Items stored from a collection
____

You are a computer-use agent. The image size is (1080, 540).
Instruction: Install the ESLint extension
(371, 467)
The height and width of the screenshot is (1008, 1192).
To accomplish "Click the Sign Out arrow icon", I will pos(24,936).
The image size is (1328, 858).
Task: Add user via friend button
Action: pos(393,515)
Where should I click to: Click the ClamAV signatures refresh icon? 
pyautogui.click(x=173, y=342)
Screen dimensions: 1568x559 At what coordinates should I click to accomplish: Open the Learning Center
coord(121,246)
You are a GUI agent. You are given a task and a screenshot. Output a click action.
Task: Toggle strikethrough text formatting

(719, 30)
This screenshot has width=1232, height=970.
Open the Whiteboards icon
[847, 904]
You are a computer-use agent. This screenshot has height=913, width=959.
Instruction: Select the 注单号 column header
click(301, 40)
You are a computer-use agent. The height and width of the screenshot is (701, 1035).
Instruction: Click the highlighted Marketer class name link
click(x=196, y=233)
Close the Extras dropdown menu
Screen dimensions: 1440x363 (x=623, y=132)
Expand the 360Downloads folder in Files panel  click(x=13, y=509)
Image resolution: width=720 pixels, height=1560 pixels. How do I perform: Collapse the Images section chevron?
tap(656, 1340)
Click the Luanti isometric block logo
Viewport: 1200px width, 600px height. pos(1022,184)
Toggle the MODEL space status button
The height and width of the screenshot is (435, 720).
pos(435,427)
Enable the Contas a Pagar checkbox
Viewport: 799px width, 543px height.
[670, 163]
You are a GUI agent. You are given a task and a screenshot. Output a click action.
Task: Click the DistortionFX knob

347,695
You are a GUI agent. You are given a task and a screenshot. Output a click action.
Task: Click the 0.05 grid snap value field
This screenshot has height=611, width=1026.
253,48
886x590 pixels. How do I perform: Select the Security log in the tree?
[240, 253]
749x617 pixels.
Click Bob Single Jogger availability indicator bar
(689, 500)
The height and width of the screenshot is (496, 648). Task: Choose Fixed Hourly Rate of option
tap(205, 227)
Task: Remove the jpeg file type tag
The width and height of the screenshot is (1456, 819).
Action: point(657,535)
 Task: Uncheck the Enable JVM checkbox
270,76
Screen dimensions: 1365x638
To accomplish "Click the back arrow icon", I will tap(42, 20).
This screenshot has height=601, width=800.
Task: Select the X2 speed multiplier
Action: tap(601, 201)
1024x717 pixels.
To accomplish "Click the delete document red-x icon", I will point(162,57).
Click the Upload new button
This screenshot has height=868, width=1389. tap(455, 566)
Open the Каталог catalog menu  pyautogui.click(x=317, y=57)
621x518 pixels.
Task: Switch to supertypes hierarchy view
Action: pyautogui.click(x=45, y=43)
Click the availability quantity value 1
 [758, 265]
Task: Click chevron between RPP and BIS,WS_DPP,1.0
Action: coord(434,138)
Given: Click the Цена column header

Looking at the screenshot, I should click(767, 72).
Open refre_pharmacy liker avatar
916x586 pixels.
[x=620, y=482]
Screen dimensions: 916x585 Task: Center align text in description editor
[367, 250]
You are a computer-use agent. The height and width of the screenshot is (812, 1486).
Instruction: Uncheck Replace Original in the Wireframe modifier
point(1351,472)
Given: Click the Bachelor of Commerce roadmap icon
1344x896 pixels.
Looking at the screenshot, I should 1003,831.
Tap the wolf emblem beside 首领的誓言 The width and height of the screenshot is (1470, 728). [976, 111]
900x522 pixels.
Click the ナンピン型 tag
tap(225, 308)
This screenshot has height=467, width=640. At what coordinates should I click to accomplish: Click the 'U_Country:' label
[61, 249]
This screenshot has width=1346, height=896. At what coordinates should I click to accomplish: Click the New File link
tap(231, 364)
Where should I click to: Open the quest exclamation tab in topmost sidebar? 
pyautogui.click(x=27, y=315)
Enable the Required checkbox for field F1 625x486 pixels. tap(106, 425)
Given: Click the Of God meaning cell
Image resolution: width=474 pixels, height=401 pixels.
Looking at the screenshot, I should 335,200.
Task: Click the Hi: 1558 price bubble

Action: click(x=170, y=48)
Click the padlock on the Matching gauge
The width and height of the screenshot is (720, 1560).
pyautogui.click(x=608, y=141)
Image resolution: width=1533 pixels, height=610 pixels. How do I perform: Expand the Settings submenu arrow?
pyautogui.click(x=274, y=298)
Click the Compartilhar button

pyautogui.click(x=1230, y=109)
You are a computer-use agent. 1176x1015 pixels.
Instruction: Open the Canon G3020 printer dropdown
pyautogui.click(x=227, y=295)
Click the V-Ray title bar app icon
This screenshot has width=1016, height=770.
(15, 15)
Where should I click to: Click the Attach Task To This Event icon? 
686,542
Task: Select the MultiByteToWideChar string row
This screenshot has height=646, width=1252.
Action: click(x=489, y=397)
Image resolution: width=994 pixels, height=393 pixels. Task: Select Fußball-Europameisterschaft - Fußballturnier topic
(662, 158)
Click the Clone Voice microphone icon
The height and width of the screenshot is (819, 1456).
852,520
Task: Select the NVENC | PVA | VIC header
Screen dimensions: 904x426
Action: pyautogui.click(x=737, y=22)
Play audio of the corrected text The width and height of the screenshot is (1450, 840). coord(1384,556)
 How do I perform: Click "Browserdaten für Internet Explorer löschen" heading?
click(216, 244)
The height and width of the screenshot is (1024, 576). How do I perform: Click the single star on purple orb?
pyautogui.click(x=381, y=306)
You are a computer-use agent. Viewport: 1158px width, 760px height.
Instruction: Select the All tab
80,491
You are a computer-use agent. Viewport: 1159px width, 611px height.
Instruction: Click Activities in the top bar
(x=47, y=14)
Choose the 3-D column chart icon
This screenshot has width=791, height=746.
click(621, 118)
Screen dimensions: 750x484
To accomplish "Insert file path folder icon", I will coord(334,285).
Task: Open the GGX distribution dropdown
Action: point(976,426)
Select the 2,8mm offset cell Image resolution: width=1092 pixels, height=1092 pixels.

____

=== WHAT TO PRODUCE ===
Find every line in the items above that contains the word "chevron" and copy each of those lines.

=== FINAL RESULT ===
Image resolution: width=720 pixels, height=1560 pixels. How do I perform: Collapse the Images section chevron?
Task: Click chevron between RPP and BIS,WS_DPP,1.0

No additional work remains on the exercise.